In a dark time of the Fourth Age, in a strange land known as Earth, a child is born. Son of a king, and heir to a throne, he carries in him a darkness that threatens the world as he knows it. Born of betrayal, raised in conflict, he lives when by all means he should not, watched by mighty beings from beyond that seek – finally – to conquer the heavens and destroy their god, Orph, the ultimate entity. As the world threatens to end once more, myth turns to matter in the hands of the eponymous Kalëon, in Book 1 of the Uroborus Series by N. A. Sylla.
Kalëon is the revised release of Sylla’s original novel Uroborus’ Mercy, reconstructed with omitted chapters and apparently extended into a now-series. The book has obvious links to Tolkien high-fantasy, both in its long, winding writing-style and a mythology with clear links to Germanic and Norse myth, among other fantasy genre staples. That isn’t to say the book isn’t original, however, as it takes this multitude of concepts and forms a unique whole in the world of Earth (Southern here, not Middle.) The strange magics and sciences of the world are immensely fascinating, with pooling mists of Angel Blood, intensely powerful arcane Words of power, and luminescent films and blinding lights born of runes and alien glyphs; as fascinating as they are a great deal of the logic behind them is left either ill-explained or explained in terms that take a few second glances to work out. The book tries to drip-feed its world and story, but there’s such a great deal of content that it takes time to process and re-process. In this sense, fans of Tolkien will feel at home, but with a theistic curve, and a general focus on the powerful, and the human and political side of fantasy.
The writing is quite entertaining and descriptive, with distinctive characters and a plot deserving of the “epic” tag-line. The world is full to bursting with plots and schemes, and it is all effectively and evocatively written about, in an extremely well-built world with seemingly every detail mapped out with historical detail. The book has a thoughtful, if slightly sparse glossary complete with pronunciations to help readers with the often tricky language and naming conventions of the book – English speakers with no familiarity with the umlaut beware – but it remains a small obstacle in accessing the unique flavor of the setting.

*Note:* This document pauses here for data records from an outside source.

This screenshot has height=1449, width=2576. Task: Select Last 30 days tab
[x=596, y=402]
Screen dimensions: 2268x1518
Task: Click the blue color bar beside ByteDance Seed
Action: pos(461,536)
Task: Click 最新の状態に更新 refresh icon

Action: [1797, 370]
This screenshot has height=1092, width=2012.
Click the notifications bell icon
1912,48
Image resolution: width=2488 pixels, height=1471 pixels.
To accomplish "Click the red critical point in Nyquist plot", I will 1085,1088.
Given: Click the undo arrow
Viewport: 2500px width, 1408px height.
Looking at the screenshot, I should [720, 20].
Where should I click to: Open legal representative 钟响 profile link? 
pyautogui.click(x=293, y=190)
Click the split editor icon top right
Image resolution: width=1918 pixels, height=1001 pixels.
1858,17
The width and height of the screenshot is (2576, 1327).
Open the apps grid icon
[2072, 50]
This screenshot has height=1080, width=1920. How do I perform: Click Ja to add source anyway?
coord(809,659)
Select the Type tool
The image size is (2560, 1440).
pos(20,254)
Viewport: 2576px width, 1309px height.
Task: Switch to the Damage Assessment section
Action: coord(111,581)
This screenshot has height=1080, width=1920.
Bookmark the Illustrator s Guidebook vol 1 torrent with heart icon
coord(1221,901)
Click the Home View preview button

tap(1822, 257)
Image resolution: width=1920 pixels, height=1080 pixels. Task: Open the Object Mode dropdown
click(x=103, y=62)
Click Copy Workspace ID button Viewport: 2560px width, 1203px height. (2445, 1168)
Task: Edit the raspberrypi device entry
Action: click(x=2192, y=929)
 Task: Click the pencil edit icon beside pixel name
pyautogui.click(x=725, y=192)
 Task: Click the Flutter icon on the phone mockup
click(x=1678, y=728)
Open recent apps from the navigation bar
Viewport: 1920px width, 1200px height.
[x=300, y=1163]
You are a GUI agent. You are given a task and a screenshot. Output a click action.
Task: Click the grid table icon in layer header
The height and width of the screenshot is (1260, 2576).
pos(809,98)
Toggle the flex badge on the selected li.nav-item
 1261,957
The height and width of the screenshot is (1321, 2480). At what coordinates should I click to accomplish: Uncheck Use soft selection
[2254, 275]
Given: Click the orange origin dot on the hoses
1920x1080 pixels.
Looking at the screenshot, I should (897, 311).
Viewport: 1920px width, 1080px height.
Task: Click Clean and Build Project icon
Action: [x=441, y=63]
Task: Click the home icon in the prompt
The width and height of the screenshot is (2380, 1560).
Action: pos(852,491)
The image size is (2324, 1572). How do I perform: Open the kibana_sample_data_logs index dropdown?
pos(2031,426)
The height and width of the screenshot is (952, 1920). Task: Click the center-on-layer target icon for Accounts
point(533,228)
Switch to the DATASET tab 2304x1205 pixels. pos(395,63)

Kalëon is an intensive read, but for most fantasy readers that should come as a positive. Clocking in at 572 pages, complete with maps and other helpful, wonderful illustrations by artist Zoë Hankins, there is a treasure trove of content to dig into in the book. While the first few chapters remain rather rich, if the concept interests you, it’s definitely worth giving it a chance to explain itself and set its story out. Full of twists and turns, Kalëon is a gorgeous and fulfilling read for those ready to immerse themselves in it.